I should have known better. I should have known that Lawson was a smart man and would have seen us coming. I admit that I don’t understand it. Why on earth did that man decide to step up to fatherhood after ten long years of doing whatever the hell he pleased? There’s no use thinking about such things. Joe’s fever is up. He drifts in and out of coherency, but we’re losing him. Hoss and I have little to do but sit and watch it happen. I don’t remember ever feeling so helpless in all my life. I’ve survived loss in my life; all of us have. How many things can we lose that we can’t live without and keep on living?
Pushing up to my feet, I almost bump my head on the low ceiling, but I have to consider our options. Only the most obvious one presents itself as a possibility. I could walk to the entrance of the mine and demand that Lawson release us immediately. After all, Roy has him surrounded, and there’s just about no way he’s getting out alive unless he lets us go. Of course, that would be the rational thing to do, but we’re not dealing with a rational man.

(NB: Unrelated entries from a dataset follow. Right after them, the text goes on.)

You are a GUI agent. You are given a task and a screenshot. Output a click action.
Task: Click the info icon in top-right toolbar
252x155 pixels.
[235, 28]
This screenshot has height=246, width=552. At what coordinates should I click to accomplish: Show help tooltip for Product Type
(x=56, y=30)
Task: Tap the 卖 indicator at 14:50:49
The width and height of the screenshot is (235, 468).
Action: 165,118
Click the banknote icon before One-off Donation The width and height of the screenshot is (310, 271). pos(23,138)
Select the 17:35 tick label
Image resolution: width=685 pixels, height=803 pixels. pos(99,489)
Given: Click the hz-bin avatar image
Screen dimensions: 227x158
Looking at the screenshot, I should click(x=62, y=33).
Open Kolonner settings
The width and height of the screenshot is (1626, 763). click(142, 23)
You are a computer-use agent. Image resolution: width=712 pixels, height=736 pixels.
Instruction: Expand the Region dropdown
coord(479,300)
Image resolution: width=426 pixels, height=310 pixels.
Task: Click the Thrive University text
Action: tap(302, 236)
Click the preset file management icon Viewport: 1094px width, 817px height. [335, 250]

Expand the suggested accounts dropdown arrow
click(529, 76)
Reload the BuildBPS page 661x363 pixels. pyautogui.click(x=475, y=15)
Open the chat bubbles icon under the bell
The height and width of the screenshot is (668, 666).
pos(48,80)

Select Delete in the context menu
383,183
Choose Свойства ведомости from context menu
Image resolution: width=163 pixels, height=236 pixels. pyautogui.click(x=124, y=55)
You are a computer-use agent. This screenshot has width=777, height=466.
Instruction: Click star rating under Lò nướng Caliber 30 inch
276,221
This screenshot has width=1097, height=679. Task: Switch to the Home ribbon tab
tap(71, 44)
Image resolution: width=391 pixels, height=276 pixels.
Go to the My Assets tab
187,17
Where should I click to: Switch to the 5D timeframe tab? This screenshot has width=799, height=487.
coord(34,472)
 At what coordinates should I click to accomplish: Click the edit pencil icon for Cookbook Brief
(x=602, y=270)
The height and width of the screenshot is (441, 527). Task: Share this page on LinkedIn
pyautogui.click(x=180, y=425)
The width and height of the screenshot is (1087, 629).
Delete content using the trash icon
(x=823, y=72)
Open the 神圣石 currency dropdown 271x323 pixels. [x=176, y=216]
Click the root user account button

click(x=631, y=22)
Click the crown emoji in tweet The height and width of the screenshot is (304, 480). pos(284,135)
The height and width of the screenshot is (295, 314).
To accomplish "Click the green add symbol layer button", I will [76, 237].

We’re dealing with a father.
“Stop pacing, Adam,” Hoss grumbles. “You’re going to hit your head. You ain’t even looking where you’re going, and you’re kicking gravel all over us.”
I hadn’t realized that I was pacing, but he’s right. I’ve been about an inch away from doing more damage to myself than Nate Lawson and his gang did.
“Hoss,” I say. “You know we can’t wait any longer. We’re running out of time.”
“I know it,” he replies. “But I also know that Pa and Sheriff Coffee are out there. They’re coming up with ideas, and there ain’t no way that Pa’s gonna let Little Joe and us die in here without one big ol’ fight.”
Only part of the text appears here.